A proposta em questão trata de um tema sensível para o município: a criação de um Programa de Prevenção e Combate às Queimadas e Incêndios em Valinhos, com foco especial na Serra dos Cocais. Segundo o autor, o objetivo é estruturar ações de conscientização, prevenção e resposta diante de um cenário de incêndios recorrentes e impactos ambientais crescentes.

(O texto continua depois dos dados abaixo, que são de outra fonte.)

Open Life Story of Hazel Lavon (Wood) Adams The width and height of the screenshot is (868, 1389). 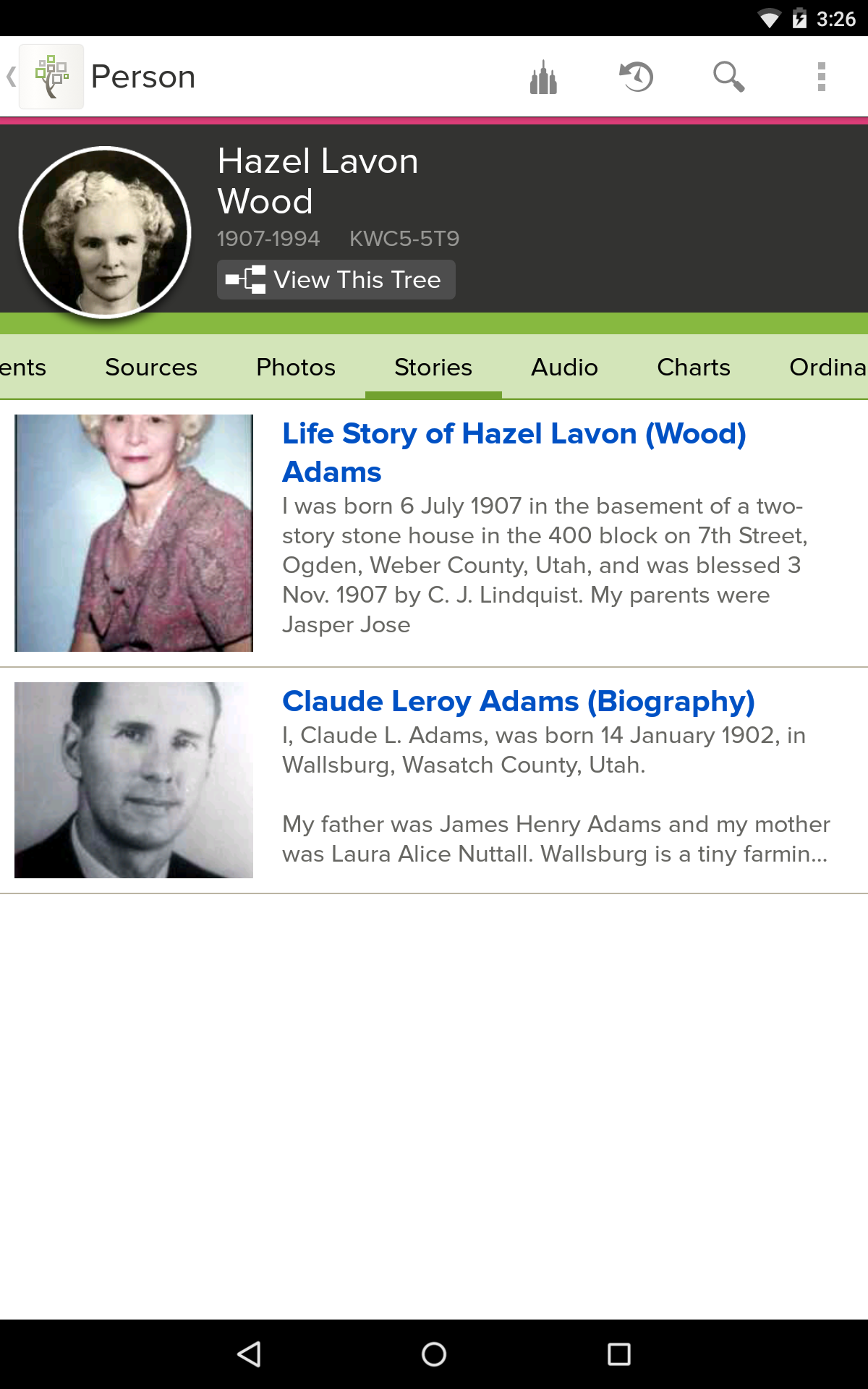(514, 452)
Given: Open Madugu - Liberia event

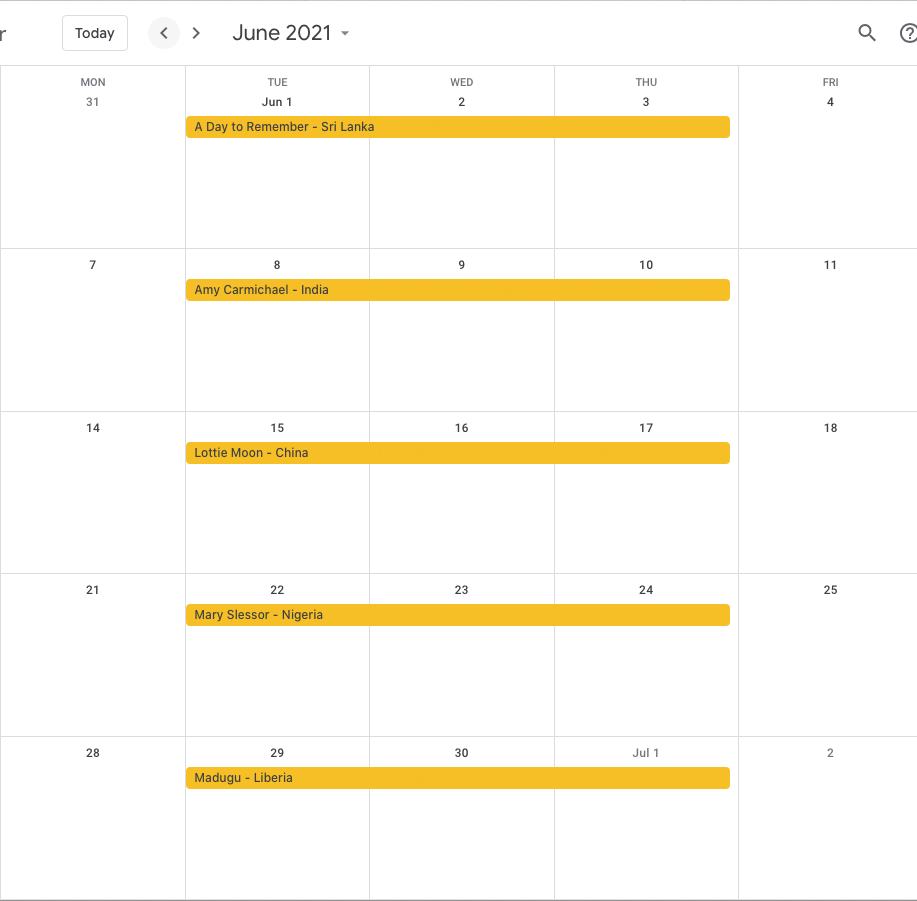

Na justificativa do projeto, Yoshida aponta que a Serra dos Cocais já teve cerca de 330 hectares atingidos por queimadas nos últimos anos, o equivalente a 463 campos de futebol. Além da destruição da biodiversidade, o texto alerta para riscos à segurança hídrica da região, já que a área é estratégica para a recarga de nascentes que alimentam rios como Atibaia, Capivari, Jaguari e Piracicaba.
O vereador também chama atenção para a pressão da especulação imobiliária sobre o território, que, segundo ele, agrava a vulnerabilidade ambiental da região. Diante disso, defende que o município adote políticas permanentes de prevenção e combate ao fogo, especialmente em um contexto de crise climática.
Apesar do tom bem-humorado da cobrança, o episódio expõe um problema recorrente no Legislativo: projetos que ficam parados em comissões, sem prazo claro para análise, acabam travando debates importantes para a cidade.
Entre risos e constrangimentos, o bolo servido na tribuna deixou um recado direto: há pautas urgentes esperando mais do que comemoração, esperando decisão.